A bright light that appeared to be a large fireball or meteor streaked over Southern California on Wednesday night and was spotted as far away as Utah and Nevada.
The American Meteor Society said on its blog Thursday that it received 156 reports of sightings from Arizona, California, Nevada and Utah.
"It was an amazing sight! Not the average shooting star," said one observer in Phoenix, identified as Kenia J. on the society's website.
"It was awesome!!!!!!!!" wrote Alexander H. from St.
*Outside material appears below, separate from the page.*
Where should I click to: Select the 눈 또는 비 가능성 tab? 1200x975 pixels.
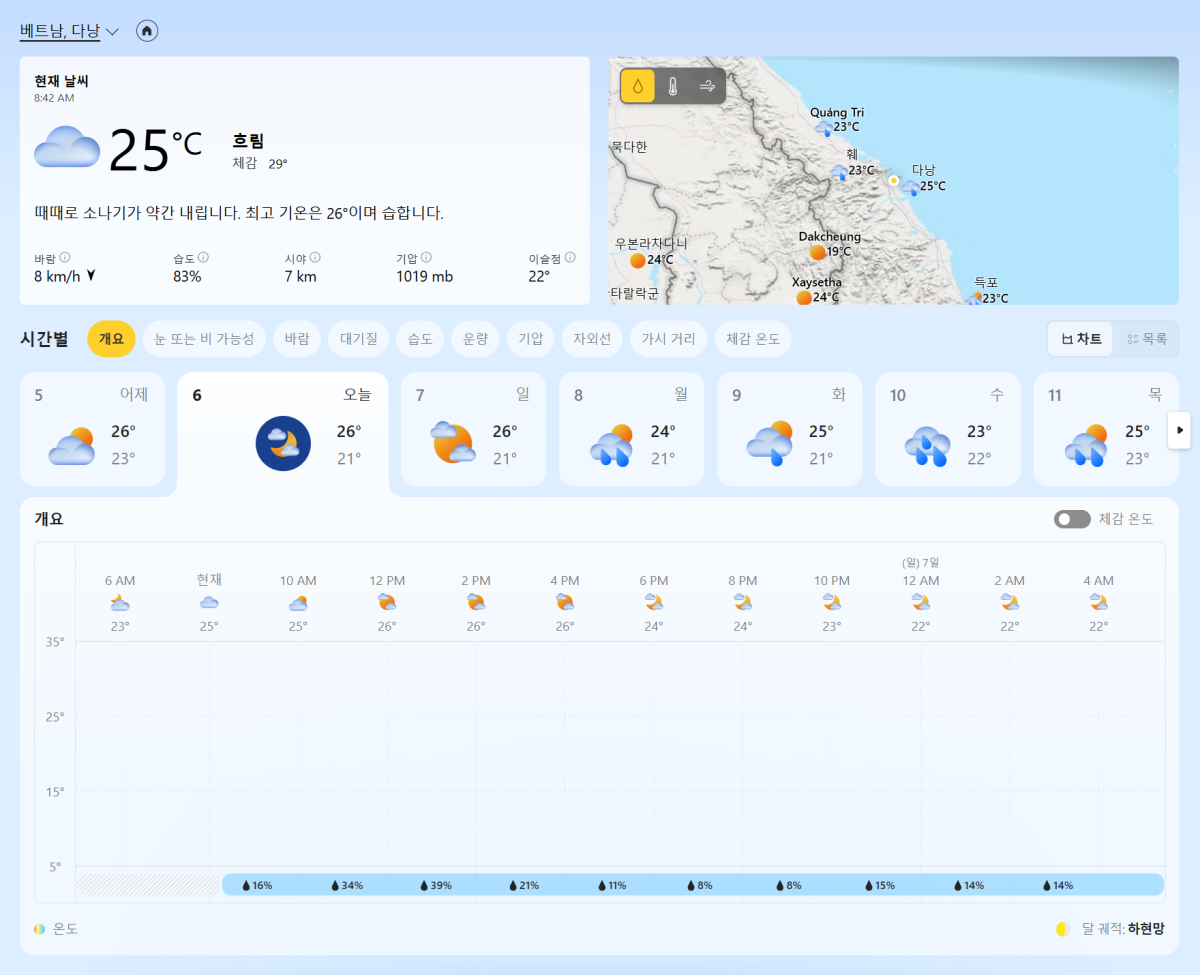(204, 339)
George, Utah.
"I was a little startled but awed by it," reported Rachel V. from Long Beach.
The witnesses described seeing the fireball around 7:50 p.m.
According to Vincent Perlerin writing on the meteor society's website, an initial trajectory "shows the meteor entered over San Diego County and flew on a southwest trajectory, ending somewhere near Lake Henshaw."
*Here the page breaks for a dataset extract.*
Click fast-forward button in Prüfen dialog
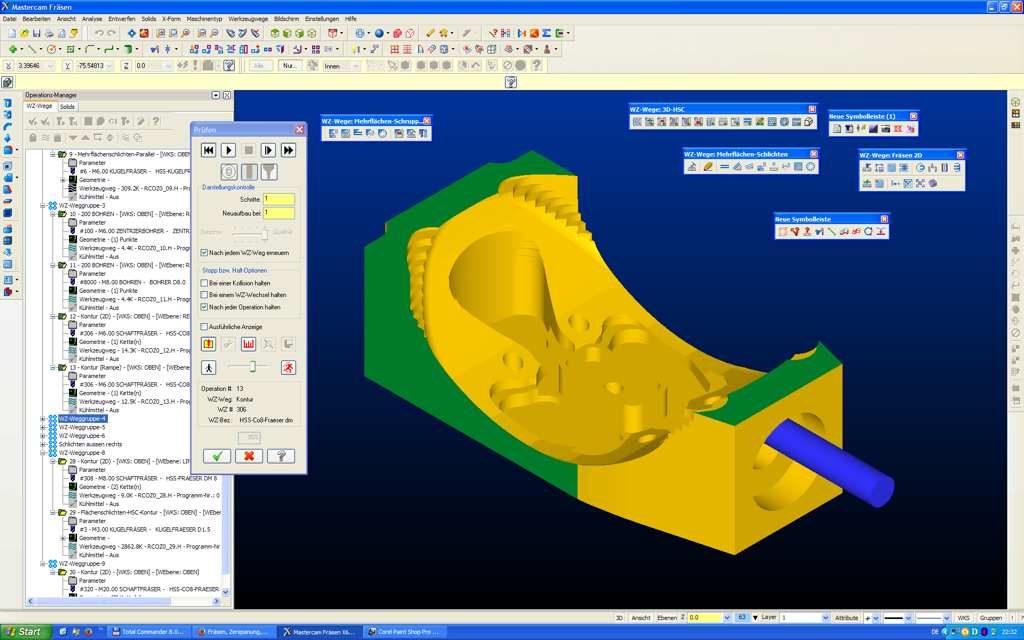The image size is (1024, 640). [288, 150]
Mike Hankey, operations manager at the society, said what people saw was probably a piece of an asteroid "and it collided with the Earth [atomsphere] and when that happens, the phenomenon of a fireball will happen."
Or, it could have been a comet, Hankey said.
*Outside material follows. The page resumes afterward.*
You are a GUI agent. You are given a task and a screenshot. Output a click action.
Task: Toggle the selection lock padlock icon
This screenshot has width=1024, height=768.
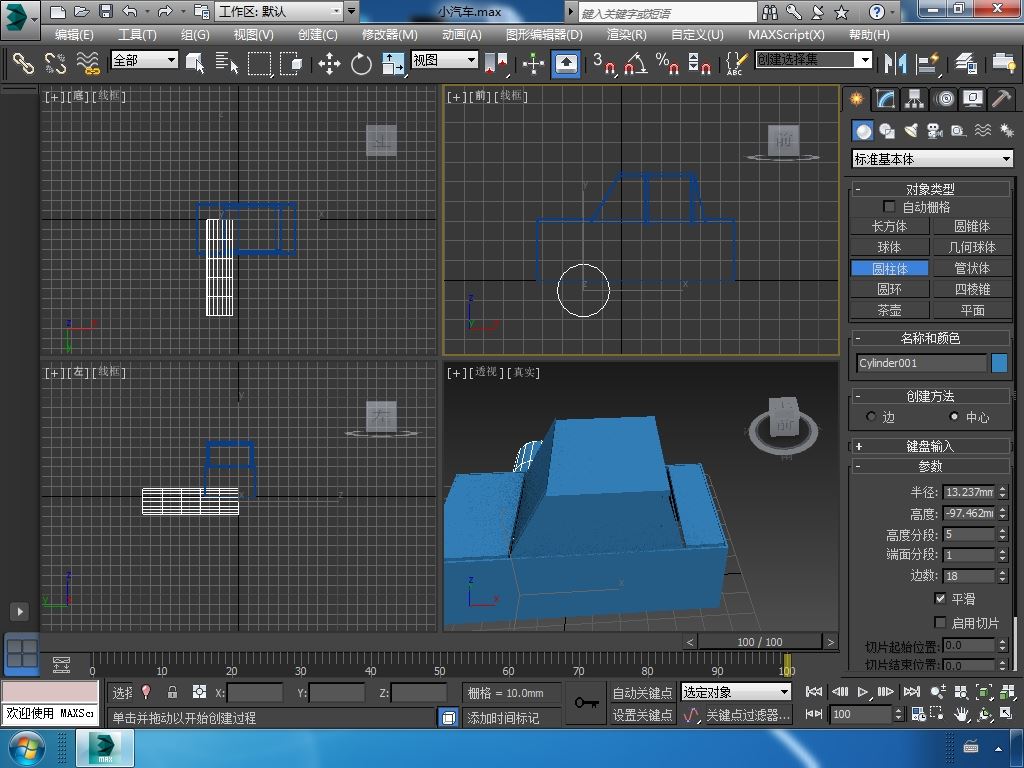[172, 692]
While there are fireballs every day somewhere in the world -- and an average of five or six large fireballs are reported in the U.S. each month -- "for you to see one, you might see it once in your lifetime, if that."
The National Weather Service said the flashes and bright lights reported across Central and Southern California were long-lasting meteor streams from the annual South Taurids meteor shower.
The Taurids are known for having exceptionally bright meteors. On Wednesday night, people used Twitter to describe bright lights and fireballs in the sky.
Mary Slosson said she driving eastbound on the 10 Freeway when saw a "flareup" that "looked like something burning up upon entry into atmosphere" over the Culver City area.
The flash of light caused drivers to hit their brakes and swerve to catch a glimpse, Slosson said.
Another person in Hollywood said he saw what appeared to be a "pretty substantial fireball in the sky."